_INPUT MATERIAL:_
====================
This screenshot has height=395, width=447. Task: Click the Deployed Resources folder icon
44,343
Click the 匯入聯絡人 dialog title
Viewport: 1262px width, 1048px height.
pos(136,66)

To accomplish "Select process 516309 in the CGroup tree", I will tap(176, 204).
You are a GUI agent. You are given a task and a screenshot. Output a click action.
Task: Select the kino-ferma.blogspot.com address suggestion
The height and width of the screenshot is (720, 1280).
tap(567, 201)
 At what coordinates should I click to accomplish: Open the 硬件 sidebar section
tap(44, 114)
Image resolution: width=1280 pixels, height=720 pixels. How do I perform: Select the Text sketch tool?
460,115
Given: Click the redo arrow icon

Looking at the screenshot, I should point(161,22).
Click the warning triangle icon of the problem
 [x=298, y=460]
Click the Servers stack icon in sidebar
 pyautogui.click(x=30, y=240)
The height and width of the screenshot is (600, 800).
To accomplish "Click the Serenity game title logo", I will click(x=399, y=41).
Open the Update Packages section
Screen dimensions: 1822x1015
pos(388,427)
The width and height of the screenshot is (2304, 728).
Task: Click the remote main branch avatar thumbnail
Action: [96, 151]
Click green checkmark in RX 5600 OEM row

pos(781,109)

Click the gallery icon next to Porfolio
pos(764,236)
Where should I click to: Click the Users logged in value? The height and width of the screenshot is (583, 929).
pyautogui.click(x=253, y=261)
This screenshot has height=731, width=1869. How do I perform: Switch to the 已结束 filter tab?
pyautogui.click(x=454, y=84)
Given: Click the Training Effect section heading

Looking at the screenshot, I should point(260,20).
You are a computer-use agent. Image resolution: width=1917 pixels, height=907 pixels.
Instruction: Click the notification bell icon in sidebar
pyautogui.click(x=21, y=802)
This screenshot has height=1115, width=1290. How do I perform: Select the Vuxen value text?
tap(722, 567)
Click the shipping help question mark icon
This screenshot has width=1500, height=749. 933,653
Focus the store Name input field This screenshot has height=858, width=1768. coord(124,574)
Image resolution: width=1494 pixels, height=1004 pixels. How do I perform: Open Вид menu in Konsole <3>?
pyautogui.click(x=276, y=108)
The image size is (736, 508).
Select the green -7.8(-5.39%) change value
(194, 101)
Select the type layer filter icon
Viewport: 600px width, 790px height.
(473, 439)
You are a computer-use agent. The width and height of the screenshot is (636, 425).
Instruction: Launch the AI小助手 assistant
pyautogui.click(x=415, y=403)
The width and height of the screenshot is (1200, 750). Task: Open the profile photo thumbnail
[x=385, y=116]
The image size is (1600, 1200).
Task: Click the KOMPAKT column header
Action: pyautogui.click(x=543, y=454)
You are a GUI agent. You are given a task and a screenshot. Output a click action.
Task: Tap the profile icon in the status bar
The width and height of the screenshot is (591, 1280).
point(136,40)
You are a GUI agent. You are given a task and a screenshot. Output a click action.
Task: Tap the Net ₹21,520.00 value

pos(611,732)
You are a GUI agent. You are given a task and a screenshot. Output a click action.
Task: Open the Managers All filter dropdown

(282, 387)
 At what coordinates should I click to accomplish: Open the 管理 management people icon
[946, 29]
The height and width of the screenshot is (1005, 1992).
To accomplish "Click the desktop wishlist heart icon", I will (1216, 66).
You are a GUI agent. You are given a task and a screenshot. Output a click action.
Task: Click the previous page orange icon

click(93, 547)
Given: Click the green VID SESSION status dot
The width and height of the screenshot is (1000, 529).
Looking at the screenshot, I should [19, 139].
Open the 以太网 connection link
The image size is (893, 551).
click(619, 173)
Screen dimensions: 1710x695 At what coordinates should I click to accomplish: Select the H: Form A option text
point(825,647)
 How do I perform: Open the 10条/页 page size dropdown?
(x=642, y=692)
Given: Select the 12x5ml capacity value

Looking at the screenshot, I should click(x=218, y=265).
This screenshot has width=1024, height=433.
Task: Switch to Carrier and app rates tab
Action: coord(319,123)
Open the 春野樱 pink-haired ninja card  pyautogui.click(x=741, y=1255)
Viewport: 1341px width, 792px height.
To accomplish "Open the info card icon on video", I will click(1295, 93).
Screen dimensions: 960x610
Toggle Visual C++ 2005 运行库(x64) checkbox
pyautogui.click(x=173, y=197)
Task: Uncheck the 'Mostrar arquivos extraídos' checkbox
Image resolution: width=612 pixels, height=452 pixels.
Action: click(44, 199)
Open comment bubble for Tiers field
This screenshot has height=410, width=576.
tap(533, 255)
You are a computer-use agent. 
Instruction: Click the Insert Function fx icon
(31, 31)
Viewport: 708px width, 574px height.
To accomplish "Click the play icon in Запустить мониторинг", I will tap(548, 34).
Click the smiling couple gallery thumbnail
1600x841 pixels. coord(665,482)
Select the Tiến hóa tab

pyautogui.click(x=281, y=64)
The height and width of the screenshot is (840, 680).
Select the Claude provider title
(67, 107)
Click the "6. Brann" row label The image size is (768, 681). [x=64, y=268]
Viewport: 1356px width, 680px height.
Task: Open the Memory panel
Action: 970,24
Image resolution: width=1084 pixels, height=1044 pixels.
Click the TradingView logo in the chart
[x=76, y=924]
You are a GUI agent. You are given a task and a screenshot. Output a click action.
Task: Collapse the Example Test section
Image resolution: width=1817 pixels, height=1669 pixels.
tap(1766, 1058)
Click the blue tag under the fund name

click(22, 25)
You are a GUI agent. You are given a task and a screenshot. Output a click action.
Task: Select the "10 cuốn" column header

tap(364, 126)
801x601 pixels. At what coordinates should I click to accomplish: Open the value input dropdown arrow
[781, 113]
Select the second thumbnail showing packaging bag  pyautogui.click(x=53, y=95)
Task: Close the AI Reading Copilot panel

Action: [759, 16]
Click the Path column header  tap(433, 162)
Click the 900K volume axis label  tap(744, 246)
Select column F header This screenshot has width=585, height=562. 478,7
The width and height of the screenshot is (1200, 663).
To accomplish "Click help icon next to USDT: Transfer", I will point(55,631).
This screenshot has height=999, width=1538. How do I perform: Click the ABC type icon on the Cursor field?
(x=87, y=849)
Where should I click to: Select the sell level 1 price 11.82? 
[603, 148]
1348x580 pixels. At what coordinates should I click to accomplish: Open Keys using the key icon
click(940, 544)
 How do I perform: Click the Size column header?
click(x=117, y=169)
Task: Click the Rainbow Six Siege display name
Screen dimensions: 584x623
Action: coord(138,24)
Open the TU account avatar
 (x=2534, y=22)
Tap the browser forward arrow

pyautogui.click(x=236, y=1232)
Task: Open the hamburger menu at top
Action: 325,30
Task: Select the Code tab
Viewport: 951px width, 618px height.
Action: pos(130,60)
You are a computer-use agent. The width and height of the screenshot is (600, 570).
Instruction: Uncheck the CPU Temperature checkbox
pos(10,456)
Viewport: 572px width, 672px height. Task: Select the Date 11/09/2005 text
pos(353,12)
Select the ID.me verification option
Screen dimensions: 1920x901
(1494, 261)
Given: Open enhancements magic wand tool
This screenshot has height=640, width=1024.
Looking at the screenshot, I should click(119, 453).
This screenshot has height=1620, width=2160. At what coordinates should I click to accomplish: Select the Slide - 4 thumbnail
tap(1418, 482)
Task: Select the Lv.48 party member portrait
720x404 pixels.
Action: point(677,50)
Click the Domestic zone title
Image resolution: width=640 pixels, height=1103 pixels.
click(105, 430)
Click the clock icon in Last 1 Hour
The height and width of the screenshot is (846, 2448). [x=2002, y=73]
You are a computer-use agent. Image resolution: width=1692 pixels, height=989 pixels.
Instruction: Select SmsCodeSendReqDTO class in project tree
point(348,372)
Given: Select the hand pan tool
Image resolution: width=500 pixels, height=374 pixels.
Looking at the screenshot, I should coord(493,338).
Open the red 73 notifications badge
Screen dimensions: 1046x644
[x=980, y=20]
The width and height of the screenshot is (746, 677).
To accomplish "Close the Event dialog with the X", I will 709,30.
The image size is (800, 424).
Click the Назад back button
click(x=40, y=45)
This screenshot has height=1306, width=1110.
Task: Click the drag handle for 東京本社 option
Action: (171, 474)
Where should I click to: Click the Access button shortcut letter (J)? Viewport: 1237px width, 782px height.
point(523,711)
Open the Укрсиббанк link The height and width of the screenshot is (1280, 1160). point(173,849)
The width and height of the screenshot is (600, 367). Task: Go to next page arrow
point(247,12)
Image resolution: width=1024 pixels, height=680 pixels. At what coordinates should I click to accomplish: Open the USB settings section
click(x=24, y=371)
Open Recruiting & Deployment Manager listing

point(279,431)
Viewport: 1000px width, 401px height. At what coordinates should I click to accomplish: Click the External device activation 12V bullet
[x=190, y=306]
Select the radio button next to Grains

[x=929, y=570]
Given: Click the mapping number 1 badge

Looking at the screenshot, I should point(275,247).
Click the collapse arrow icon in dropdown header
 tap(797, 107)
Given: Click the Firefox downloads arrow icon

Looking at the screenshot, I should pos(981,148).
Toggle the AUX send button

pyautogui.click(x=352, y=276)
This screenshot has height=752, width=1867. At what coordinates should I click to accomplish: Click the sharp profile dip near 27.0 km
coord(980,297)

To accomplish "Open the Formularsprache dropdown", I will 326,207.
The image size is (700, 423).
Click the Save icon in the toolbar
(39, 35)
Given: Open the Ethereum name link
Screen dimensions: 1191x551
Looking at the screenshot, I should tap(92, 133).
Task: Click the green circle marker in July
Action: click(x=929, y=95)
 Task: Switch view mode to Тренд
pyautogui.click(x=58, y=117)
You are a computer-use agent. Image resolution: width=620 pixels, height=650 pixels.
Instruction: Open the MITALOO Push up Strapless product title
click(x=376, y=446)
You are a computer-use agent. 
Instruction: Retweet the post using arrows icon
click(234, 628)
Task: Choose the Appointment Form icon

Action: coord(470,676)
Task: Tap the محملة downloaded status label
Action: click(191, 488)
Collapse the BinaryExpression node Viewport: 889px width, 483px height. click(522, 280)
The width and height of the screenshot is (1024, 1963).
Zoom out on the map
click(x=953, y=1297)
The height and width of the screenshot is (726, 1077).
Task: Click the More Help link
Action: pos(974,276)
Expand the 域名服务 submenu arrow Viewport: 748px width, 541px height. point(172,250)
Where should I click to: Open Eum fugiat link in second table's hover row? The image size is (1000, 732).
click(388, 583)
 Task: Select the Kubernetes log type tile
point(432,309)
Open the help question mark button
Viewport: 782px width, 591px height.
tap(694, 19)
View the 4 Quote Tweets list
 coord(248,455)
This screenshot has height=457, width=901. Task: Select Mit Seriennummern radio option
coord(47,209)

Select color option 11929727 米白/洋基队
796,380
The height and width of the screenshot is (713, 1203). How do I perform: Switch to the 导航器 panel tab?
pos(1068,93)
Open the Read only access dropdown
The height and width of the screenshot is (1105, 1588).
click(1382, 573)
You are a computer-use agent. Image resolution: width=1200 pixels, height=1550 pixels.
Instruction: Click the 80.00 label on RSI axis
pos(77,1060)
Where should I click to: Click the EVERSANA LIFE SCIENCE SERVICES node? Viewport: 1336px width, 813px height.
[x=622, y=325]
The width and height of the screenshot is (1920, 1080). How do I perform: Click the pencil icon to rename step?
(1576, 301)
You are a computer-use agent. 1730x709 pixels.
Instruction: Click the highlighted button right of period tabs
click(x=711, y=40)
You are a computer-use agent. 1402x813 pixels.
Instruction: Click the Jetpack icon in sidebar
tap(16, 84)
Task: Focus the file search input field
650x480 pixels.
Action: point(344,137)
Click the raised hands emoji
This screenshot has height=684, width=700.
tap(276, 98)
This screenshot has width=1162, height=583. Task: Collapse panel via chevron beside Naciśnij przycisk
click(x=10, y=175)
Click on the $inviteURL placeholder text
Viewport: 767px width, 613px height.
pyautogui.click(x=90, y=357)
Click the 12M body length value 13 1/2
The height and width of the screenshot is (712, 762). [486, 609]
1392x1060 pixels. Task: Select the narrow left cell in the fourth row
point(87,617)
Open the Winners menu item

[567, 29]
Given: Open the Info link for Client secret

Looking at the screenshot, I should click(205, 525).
====================
_WORK INSTRUCTIONS:_ Show a copy of each line from the data that includes the word "Focus".

_EXERCISE ANSWER:_
Focus the store Name input field This screenshot has height=858, width=1768. coord(124,574)
Task: Focus the file search input field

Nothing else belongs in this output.